Anthem (THM)
TryHackMe – Anthem Write-Up
topics: Web application security, control pannel (hidden files) Windows Privilege Escalation
Plan
Enumeration
Local Privilege Escalation (Exploitation)
Administrator Privilege Escalation
new tools:
tools: nmapAutomator, dirsearch, remmina
Plan
Room description: "This task involves you, paying attention to details and finding the 'keys to the castle'"
Enumeration
Initial nmap scan ./nmapAutomator.sh $ip Basic
We have five ports open, 80 (HTTP), 135 (MSRPC), 135/445 (SMB/SAMBA), and 3389 (RDP). Lets enumerate the webserver.
python3 dirsearch.py -u $ip -e php,html,txt
There are many subdirectories to find, lets start with the homepage and the yellow directories. /authors, /blog, /categories, /robots.txt, /rss, /search, /sitemap, /tags, /umbraco (CMS Version)
The Blog Posts
The first post mentions that the company, Anthem, is hiring. We also get a potential email jd@anthem.com
There are four flags on the machine so hopefully we can find each in one of these.
Flag 1
Navigating to the source code of the blog post: "We are hiring"
Flag 2
Also on the source code of both blog posts: "A cheers to our IT department" and "We are hiring"
Flag 3
Navigating to /authors
Flag 4
Also on the source code of blog post: "A cheers to our IT department"
Local Privilege Escalation
The second post is interesting and contains a critical clue.

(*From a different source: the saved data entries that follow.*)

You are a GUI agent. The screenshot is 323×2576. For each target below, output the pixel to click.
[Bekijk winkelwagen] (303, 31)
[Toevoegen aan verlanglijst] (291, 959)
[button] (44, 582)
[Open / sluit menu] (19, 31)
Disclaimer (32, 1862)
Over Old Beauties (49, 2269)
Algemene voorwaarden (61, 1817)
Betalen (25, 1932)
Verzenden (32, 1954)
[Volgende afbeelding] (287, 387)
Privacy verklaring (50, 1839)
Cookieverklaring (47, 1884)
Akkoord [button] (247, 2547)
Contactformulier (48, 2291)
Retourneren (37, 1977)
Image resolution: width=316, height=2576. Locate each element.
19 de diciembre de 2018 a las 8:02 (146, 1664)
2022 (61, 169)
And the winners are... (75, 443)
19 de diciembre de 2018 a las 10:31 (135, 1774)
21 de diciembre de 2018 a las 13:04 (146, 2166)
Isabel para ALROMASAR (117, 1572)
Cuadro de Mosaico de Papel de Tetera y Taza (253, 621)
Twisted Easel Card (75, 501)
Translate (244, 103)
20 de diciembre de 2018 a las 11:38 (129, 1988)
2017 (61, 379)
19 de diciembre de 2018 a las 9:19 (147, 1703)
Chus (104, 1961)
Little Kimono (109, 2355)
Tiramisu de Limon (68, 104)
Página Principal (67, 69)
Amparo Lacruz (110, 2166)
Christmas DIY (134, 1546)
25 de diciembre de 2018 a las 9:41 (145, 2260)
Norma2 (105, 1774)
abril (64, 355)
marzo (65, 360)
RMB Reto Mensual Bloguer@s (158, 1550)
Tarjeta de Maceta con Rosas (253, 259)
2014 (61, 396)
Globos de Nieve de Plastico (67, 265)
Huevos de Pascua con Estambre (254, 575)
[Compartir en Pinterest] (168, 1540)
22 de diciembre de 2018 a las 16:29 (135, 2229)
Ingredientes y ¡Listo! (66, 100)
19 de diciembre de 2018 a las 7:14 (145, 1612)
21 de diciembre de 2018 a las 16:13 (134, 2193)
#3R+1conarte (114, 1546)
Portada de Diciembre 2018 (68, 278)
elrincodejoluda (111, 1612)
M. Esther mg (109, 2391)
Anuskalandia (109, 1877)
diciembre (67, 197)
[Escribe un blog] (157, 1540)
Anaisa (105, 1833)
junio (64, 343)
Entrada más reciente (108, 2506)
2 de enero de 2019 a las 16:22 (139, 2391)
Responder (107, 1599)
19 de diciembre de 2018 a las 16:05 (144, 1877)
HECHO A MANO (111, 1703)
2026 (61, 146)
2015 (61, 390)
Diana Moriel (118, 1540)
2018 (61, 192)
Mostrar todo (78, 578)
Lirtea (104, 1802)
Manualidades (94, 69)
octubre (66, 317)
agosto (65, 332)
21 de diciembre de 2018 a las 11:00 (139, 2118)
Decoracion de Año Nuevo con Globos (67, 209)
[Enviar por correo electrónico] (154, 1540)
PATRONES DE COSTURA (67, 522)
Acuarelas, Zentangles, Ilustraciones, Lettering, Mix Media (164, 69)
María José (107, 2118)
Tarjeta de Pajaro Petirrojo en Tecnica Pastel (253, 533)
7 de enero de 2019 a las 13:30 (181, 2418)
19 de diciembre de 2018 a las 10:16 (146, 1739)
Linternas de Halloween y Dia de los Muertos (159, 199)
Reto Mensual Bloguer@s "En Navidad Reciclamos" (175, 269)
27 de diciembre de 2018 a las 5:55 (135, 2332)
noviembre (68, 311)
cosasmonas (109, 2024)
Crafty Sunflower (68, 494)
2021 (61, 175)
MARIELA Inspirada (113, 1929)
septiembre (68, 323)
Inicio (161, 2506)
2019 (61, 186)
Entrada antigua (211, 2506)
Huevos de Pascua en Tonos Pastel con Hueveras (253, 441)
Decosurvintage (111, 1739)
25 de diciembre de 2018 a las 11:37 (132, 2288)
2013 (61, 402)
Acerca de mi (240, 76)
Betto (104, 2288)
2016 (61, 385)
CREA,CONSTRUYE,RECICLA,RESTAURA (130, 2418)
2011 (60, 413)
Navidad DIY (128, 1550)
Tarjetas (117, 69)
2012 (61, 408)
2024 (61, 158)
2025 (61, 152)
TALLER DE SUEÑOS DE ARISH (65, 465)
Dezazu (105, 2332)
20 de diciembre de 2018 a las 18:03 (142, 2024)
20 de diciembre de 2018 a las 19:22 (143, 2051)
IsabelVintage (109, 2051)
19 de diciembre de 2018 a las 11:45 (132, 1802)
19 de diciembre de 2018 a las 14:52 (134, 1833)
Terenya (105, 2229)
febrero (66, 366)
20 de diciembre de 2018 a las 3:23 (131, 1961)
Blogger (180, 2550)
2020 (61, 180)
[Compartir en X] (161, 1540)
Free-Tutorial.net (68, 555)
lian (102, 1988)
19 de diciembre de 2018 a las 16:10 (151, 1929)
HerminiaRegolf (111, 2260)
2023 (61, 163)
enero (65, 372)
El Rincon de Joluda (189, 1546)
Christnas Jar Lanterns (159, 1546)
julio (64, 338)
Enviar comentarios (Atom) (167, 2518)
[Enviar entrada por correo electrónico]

It mentions an admin has saved the business by redesigning the website. It then proceeds to share a poem that is written about the admin. It is listed below.
This poem was familiar to me (thank you Justice League), it is a reference to Solomon Grundy. I'm unsure of the exact details but we can assure that the admin is solomon grundy and more than likely follows the syntax of the previous email address, sg@anthem.com
/robots.txt
/robots.txt is usually used for quick notes about a server, anything from restricted directories, to credentials. The file seems to contain a very specific message, UmbracoIsTheBest!